The Haunting of Molly Hartley
The
title The Haunting of Molly Hartley is rather misleading. There
are no ghosts here, though the film tries to tease you for a while that
maybe they are lurking just out of sight. (We hear lots of whispering
voices, see occasional sudden movements off to the side and... well, that's
about it, actually.)
You
see, Molly Hartley is concerned with an
entirely different scope of the supernatural. It actually has much
more in common with Rosemary's Baby than The Sixth Sense -
though as a movie it is certainly not nearly as good as either of those
titles.
However, if you ever wondered what Rosemary's Baby would look like if
it were made for MTV - without the scares but with heaping loads of gorgeous
teens wallowing in angst - then perhaps The Haunting of Molly Hartley
is the film for you. Most other people will probably be rather
underwhelmed by it, though.
Molly
Hartley is a new girl in a tony, exclusive private school. She is
beautiful, she is smart (a 4.0 GPA, as one character points out for no
particular reason), she lives in a house to die for, the local BMOC (Chace
Crawford) already has set his sights on her - and yet she harbors a deep,
dark secret.
Her
mother is a religious fanatic - another pit stop in the once-promising
career of actress Marin Hinkle, who was so beautiful and neurotic as Sela
Ward's sister on the turn-of-the-millennium TV drama Once and Again.
Mom recently tried to stab Molly to death with a pair of scissors.
Her
mother has been committed and her dad (Jake Weber of TV's Medium) has
moved the family to a new, spectacular town, but Molly is becoming convinced
that she too may be losing her mind, just like mom. This is mostly
because she has bad dreams, periodic panic attacks, nose bleeds and often
hears strange voices whispering her name.
Is she
haunted? Is she crazy?
We
know something more than that is going on because the film has a prologue
from ten years earlier which echoes many of the same problems which Molly is
now fighting... and therefore saps most of the suspense as to the fragility
of Molly's mental
health.
The
lead character is played by Haley Bennett - who was so good in Music and
Lyrics and even brought a little temporary pulse and heartbeat to the
otherwise just awful College. Here, sadly, she seems a little
resigned to the fact that she is in a bit of a turkey. I know her
character's numbness is supposed to be because she is depressed and fears
for her sanity, but Bennett seems not so much despondent as disinterested.
Since
little of consequence happens as far as horror, the writers bolster the
story with a bunch of pretty standard high school soap opera clichés.
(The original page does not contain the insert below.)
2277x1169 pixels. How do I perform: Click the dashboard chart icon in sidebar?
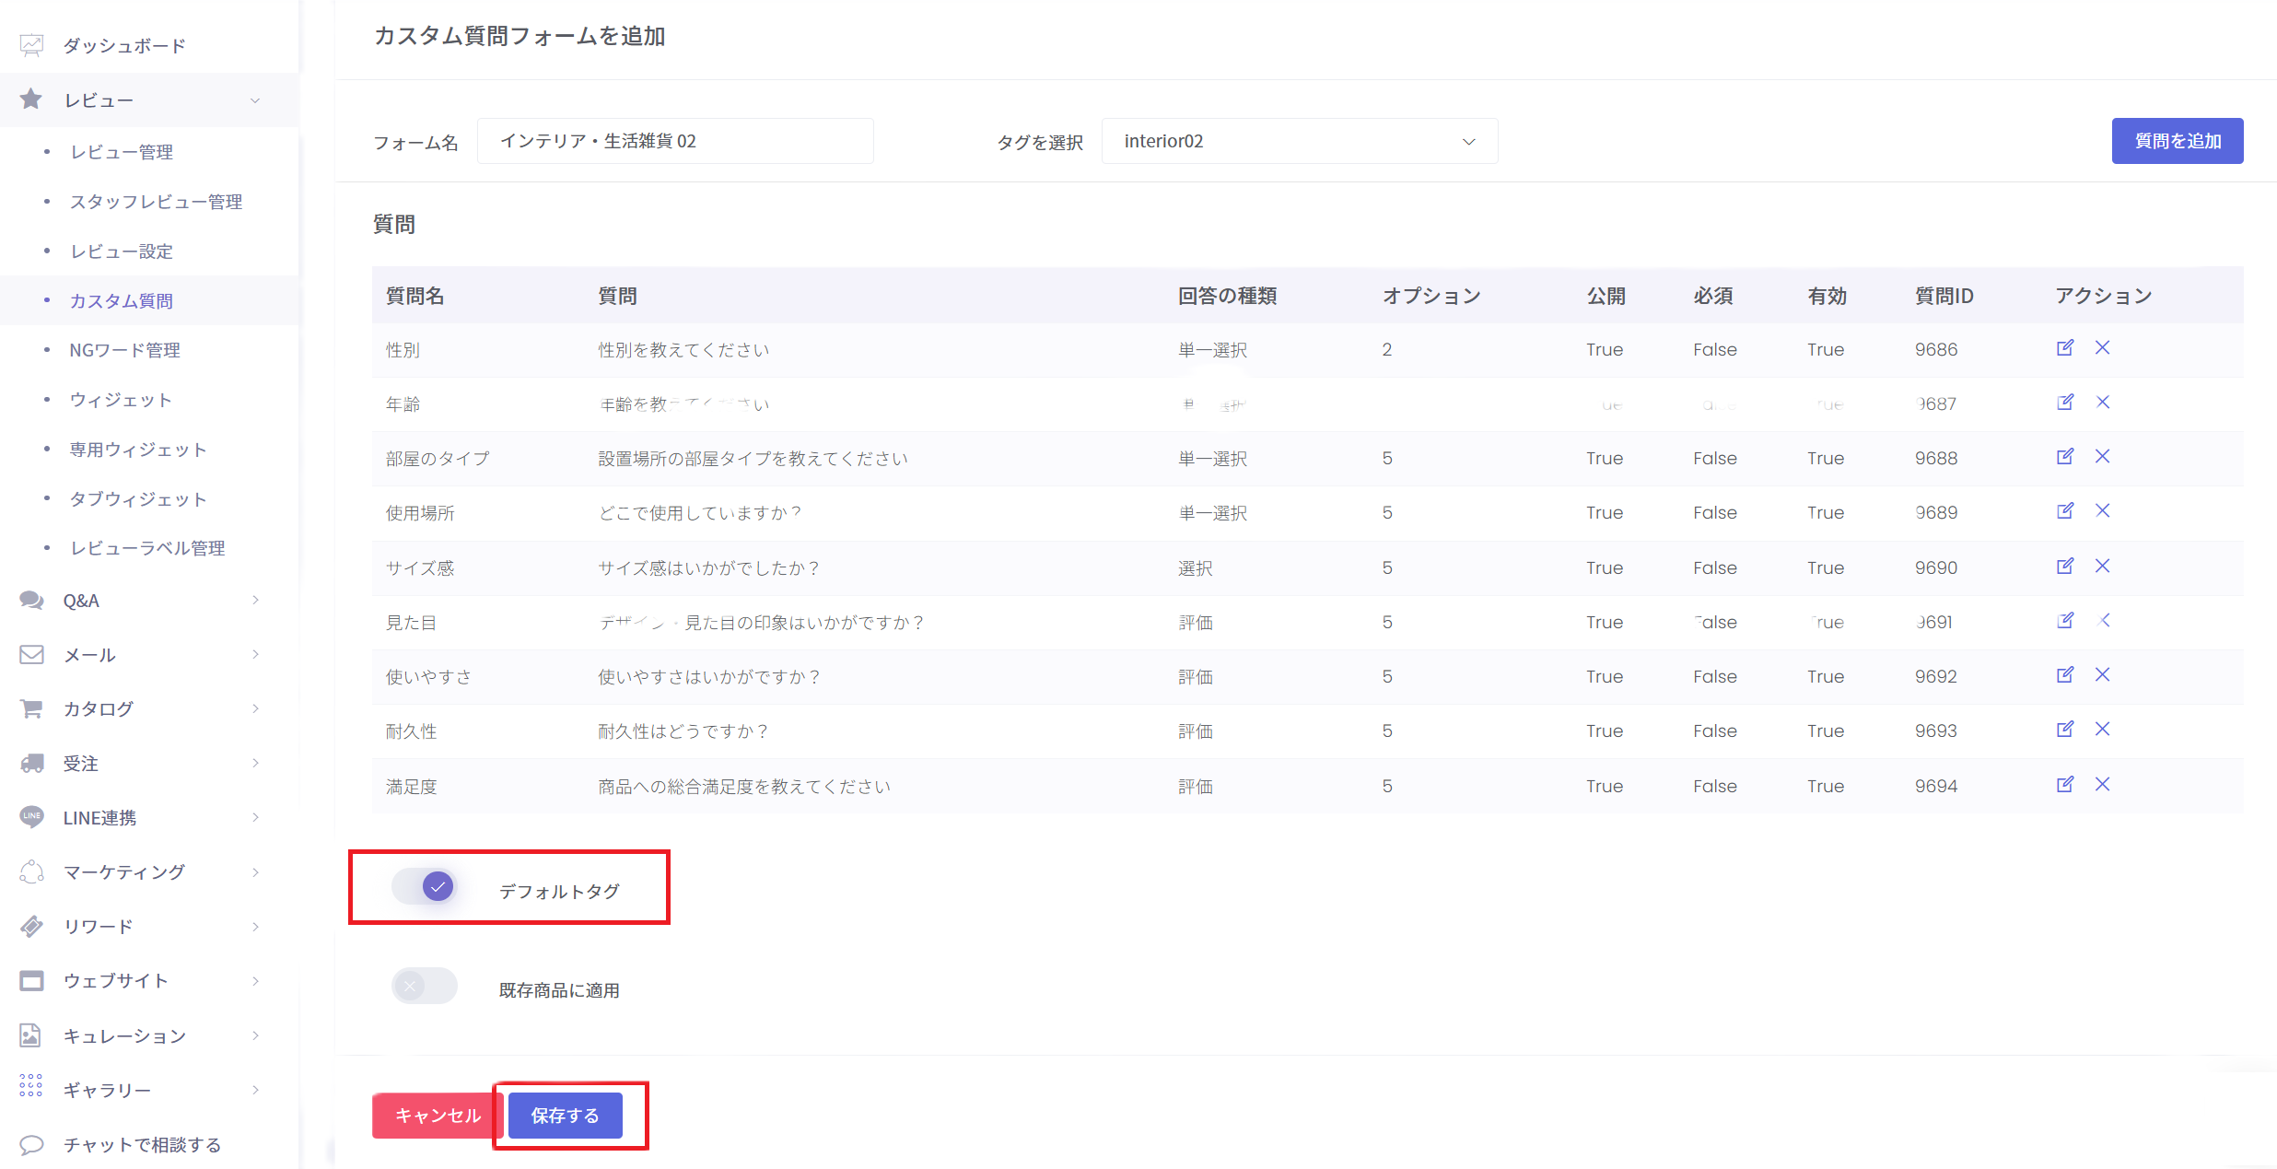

There is the rich handsome guy who likes Molly, the bitchy cheerleader
ex-girlfriend who wants to make her life hell, the
just-a-bit-too-understanding guidance counselor, the rebellious cute girl
who becomes Molly's friend and the Jesus freak who tries to convert her.
The
film climaxes with one of the most subdued showdowns between good and evil
ever - a rather predictable, obvious and entirely too civilized
dénouement that saps the final plot "twist" of all its intended power.